- [THE TASK] With the pictures left out, please return exactly the line holding "Click green G result badge for Elche match" and each following line until the entries end.

- [EXERCISE INPUT]
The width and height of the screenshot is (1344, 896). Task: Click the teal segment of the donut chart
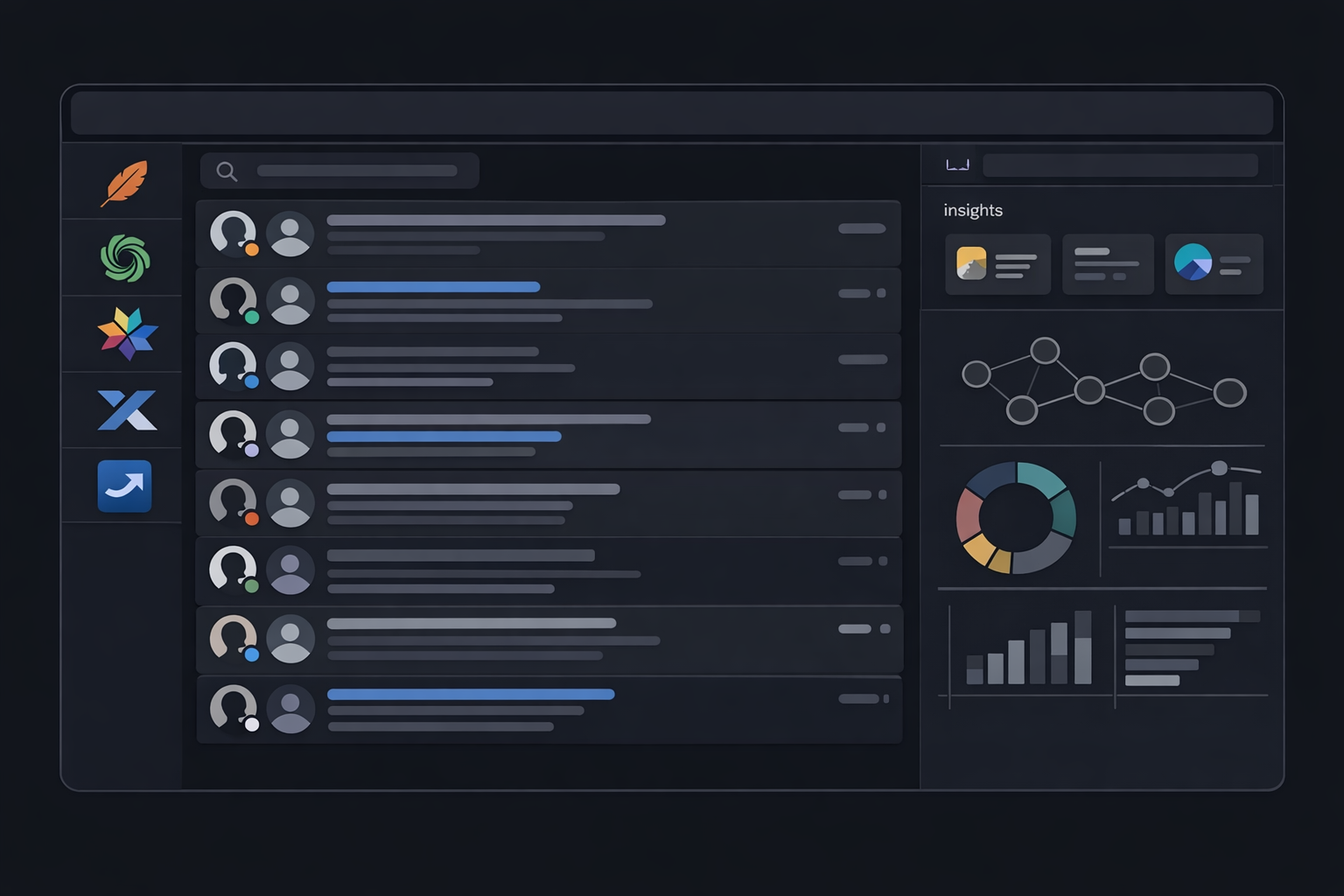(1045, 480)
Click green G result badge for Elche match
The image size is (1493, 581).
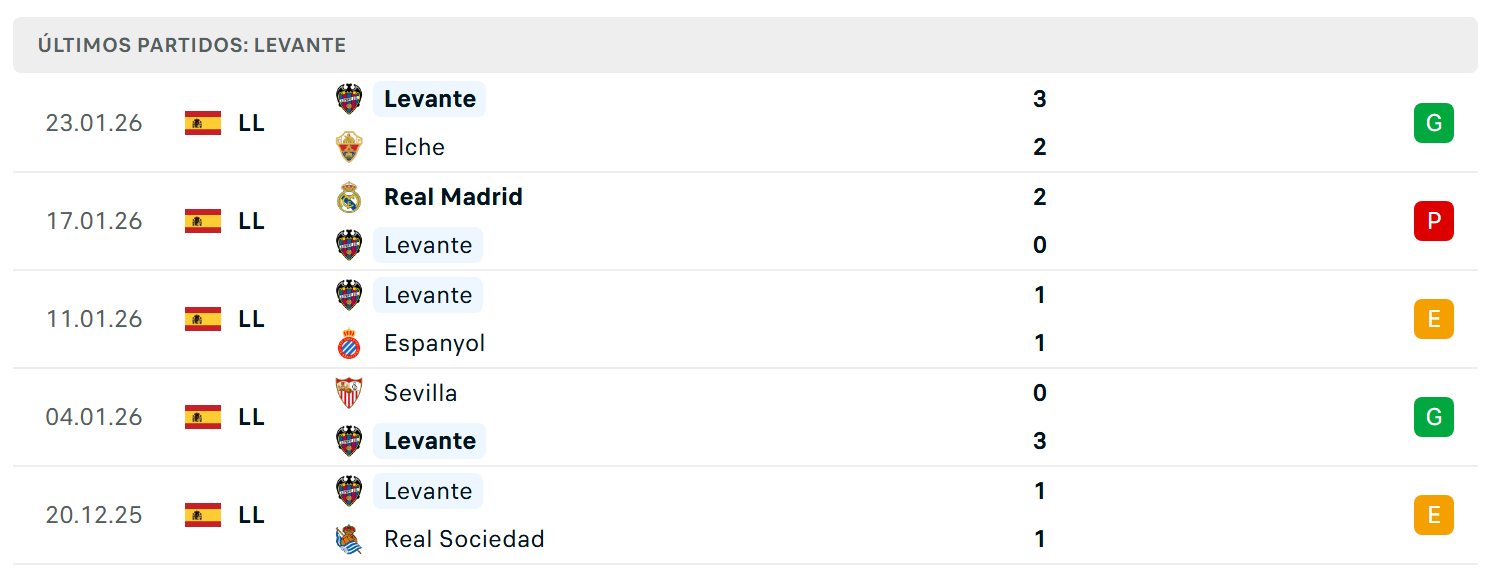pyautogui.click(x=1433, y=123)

- [ANSWER BELOW]
Click green G result badge for Elche match
The image size is (1493, 581).
pyautogui.click(x=1433, y=123)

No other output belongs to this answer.